Task to complete:
The full listing should be transcribed verbatim.

Data records:
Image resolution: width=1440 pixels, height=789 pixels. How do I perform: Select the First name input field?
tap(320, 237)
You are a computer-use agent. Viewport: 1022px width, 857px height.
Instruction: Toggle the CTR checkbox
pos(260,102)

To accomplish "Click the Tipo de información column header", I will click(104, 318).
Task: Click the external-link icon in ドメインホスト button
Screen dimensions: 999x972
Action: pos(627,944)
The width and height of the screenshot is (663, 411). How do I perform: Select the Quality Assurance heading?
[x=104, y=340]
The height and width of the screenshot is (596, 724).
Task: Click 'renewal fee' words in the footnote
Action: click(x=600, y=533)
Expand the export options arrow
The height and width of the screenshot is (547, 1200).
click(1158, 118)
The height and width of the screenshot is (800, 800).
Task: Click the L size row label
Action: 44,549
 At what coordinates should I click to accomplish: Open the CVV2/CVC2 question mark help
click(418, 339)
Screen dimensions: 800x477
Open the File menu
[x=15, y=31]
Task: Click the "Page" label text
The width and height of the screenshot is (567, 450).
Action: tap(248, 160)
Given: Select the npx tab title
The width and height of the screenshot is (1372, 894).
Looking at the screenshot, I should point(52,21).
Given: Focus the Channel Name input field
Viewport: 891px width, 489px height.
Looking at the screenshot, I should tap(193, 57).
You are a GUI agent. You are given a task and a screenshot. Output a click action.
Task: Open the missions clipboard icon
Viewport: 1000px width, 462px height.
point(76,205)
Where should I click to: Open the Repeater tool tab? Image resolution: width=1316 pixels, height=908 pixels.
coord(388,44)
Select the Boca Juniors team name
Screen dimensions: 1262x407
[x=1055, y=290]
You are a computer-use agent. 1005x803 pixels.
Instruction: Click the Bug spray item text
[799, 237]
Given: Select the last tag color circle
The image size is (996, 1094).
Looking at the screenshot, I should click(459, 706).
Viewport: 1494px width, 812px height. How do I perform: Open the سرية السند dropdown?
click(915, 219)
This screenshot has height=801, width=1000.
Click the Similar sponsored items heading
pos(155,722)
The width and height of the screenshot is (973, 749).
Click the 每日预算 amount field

Task response:
Image resolution: width=1440 pixels, height=789 pixels. How do I perform: Select the First name input field?
tap(320, 237)
You are a computer-use agent. Viewport: 1022px width, 857px height.
Instruction: Toggle the CTR checkbox
pos(260,102)

To accomplish "Click the Tipo de información column header", I will click(104, 318).
Task: Click the external-link icon in ドメインホスト button
Screen dimensions: 999x972
Action: pos(627,944)
The width and height of the screenshot is (663, 411). How do I perform: Select the Quality Assurance heading?
[x=104, y=340]
The height and width of the screenshot is (596, 724).
Task: Click 'renewal fee' words in the footnote
Action: click(x=600, y=533)
Expand the export options arrow
The height and width of the screenshot is (547, 1200).
click(1158, 118)
The height and width of the screenshot is (800, 800).
Task: Click the L size row label
Action: 44,549
 At what coordinates should I click to accomplish: Open the CVV2/CVC2 question mark help
click(418, 339)
Screen dimensions: 800x477
Open the File menu
[x=15, y=31]
Task: Click the "Page" label text
The width and height of the screenshot is (567, 450).
Action: tap(248, 160)
Given: Select the npx tab title
The width and height of the screenshot is (1372, 894).
Looking at the screenshot, I should point(52,21).
Given: Focus the Channel Name input field
Viewport: 891px width, 489px height.
Looking at the screenshot, I should tap(193, 57).
You are a GUI agent. You are given a task and a screenshot. Output a click action.
Task: Open the missions clipboard icon
Viewport: 1000px width, 462px height.
point(76,205)
Where should I click to: Open the Repeater tool tab? Image resolution: width=1316 pixels, height=908 pixels.
coord(388,44)
Select the Boca Juniors team name
Screen dimensions: 1262x407
[x=1055, y=290]
You are a computer-use agent. 1005x803 pixels.
Instruction: Click the Bug spray item text
[799, 237]
Given: Select the last tag color circle
The image size is (996, 1094).
Looking at the screenshot, I should click(459, 706).
Viewport: 1494px width, 812px height. How do I perform: Open the سرية السند dropdown?
click(915, 219)
This screenshot has height=801, width=1000.
Click the Similar sponsored items heading
pos(155,722)
The width and height of the screenshot is (973, 749).
Click the 每日预算 amount field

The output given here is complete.